“She’s strong, but she’s exhausted.”
This quote perfectly sums up this last week, and also why this week’s Writing Prompt Wednesday post will be short.
I have been plagued with all sorts of health problems over the past year or so, and am not much closer to any answers. I just start to feel better, and then something else hits. Most recently, it’s a stress fracture in the spine and some other likely-spine-related symptoms that haven’t been properly addressed yet. I will write a more detailed post at some point, but here’s the quick version.
I was sent to physical therapy. I went to one appointment and was told by the therapist that she’s referring me back to my doctor because, essentially, some of the effects from the exercises she was having me do were “concerning.” I know it sounds crazy, but I was looking forward to PT and the possibility of relief from my incessant back pain. Now I not only DON’T have that option for the time being, but there’s likely something else going on.
Add to that a small bout of anxiety that has had me rattled by a mind full of worries that won’t shut off and… I. am. exhausted. Tired of fighting – for my health, against my anxiety, for my sanity, for everything. Just… tired. If you’ve never experienced the racing mind of a bout of anxiety, you don’t know what that kind of exhaustion is like. Logic can slow it down sometimes, but inevitably, something hits the accelerator again and off it goes. It’s usually nonsense. It doesn’t start off that way, but it almost always reaches the point of absurdity.
Ouch my thumb hurts look there’s a small spot there I wonder what it is oh my god I had a cold sore last week maybe I touched it and now it’s on my hand what if it is and I touched my eye and I go blind or what if it’s in my brain and I have to go into a medically induced coma while they treat it and what if I die oh my god no I don’t want to die I have too many things left to do but what if that’s the cause of all the nerve pain I’m having maybe it’s in my spine or what if it’s a tumor and I am going to be paralyzed and then I can’t drive anymore that would suck I love to drive so much and let me look at my thumb again yep there’s definitely something there maybe I should take some medication what if I get it somewhere else what if I can’t walk anymore what if I can’t use my brain and my memory starts failing I couldn’t handle that I love learning so much and my intelligence is my best quality I need to be able to know things I don’t want to lose my ability to think that’s what makes me so special oh no I don’t want to be a burden on Tony if I am disabled that’s not fair to him would he still want to be with me if I was in a wheelchair or couldn’t remember things I don’t want to lose him he’s the best thing that’s ever happened to me I don’t deserve him who would want to be with someone who thinks like this It’s so not fair I just don’t understand why he wants me I bet he is just going to leave me and I will be alone so I need to get my shit together but I can’t stop feeling this way if I could I would I guess I just have to try harder I still don’t understand why he puts up with me I’m such a pain in the ass I wouldn’t put up with me I don’t know why he does everything is such a project with me why can’t I just be normal…

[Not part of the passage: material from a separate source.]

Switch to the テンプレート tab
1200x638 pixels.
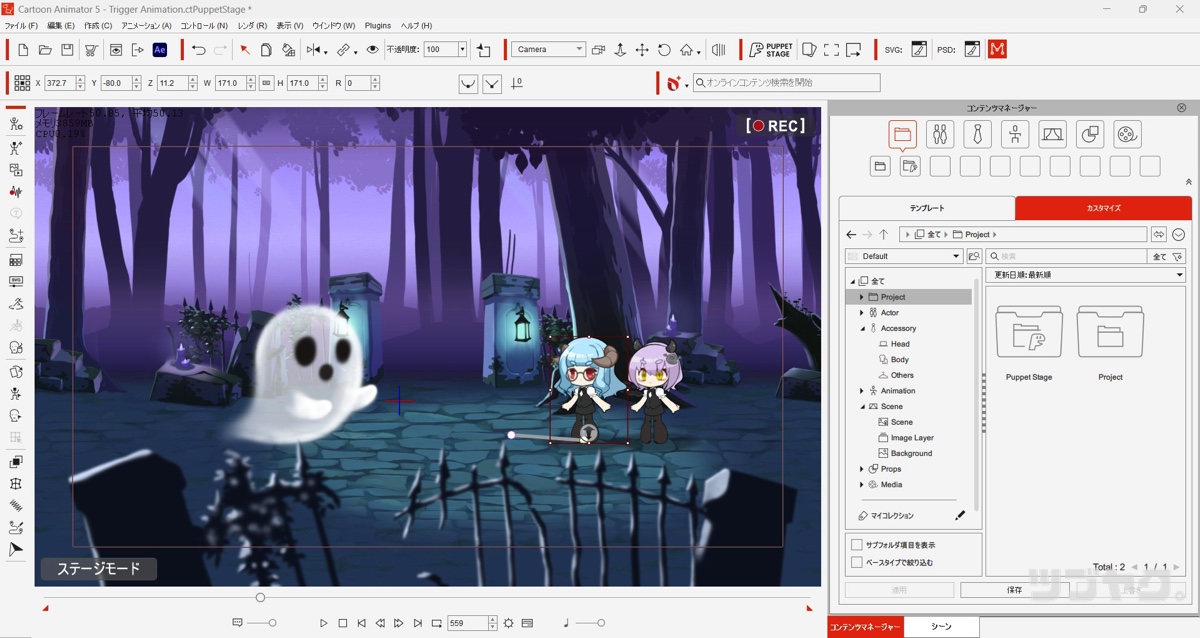coord(926,208)
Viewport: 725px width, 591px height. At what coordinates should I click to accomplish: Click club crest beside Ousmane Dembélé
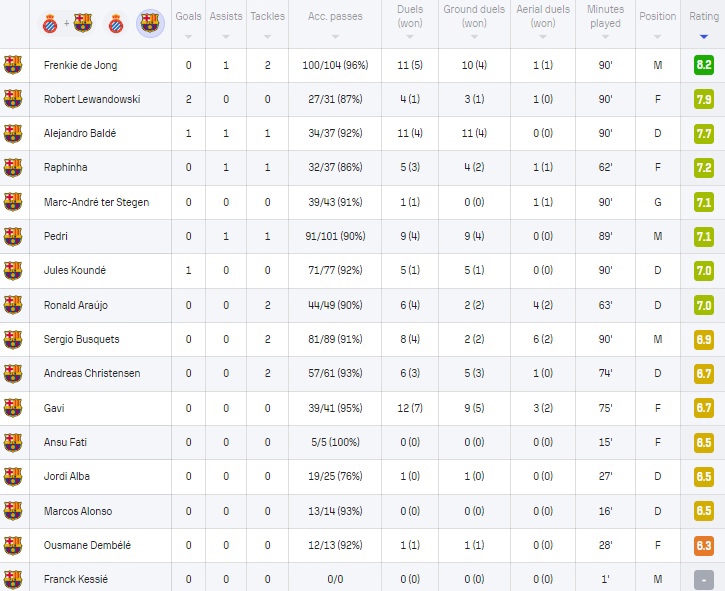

As hard as that was to read, it’s equally as hard to feel and think that way, I promise. You are in a constant state of fight or flight, and it’s so tiring. You also KNOW that your thoughts are ridiculous, but you just can’t make your brain understand that.
But here’s the thing. I always get through it. The cloud lifts and the thoughts slow and I become “normal” again. It’s not easy, but you just have to hold on and let it pass. Find ways to keep yourself occupied and throw yourself into something so that your brain doesn’t have a chance to keep running on. Sometimes it works, sometimes it doesn’t, but either way, you prevent yourself from being consumed.
I pray, I listen to music, I clean, I talk. I cry. I hold on to Tony and he talks me down and reassures me. Side note: If you are with someone who doesn’t reassure you and support you during these bouts – I tell you now, you are with the wrong person. They don’t need to baby you, but they need to be your soft place to fall so that you feel loved, protected, secure. Remember that.
This is not something that you ask for or did on purpose. It’s an issue that you have to fight, contend with, get through, overcome. And you are stronger each and every time you overcome it. Do not ever let anyone make you feel otherwise. Today’s post was a little ”all-over-the-place,” I know, but I wanted to be sure you understand that anxiety or depression or any other mental health issue does not make you weak – and NO ONE, including yourself, should ever make you feel that way.
It takes a strength and courage some people will never understand, but once you get through it, you shine.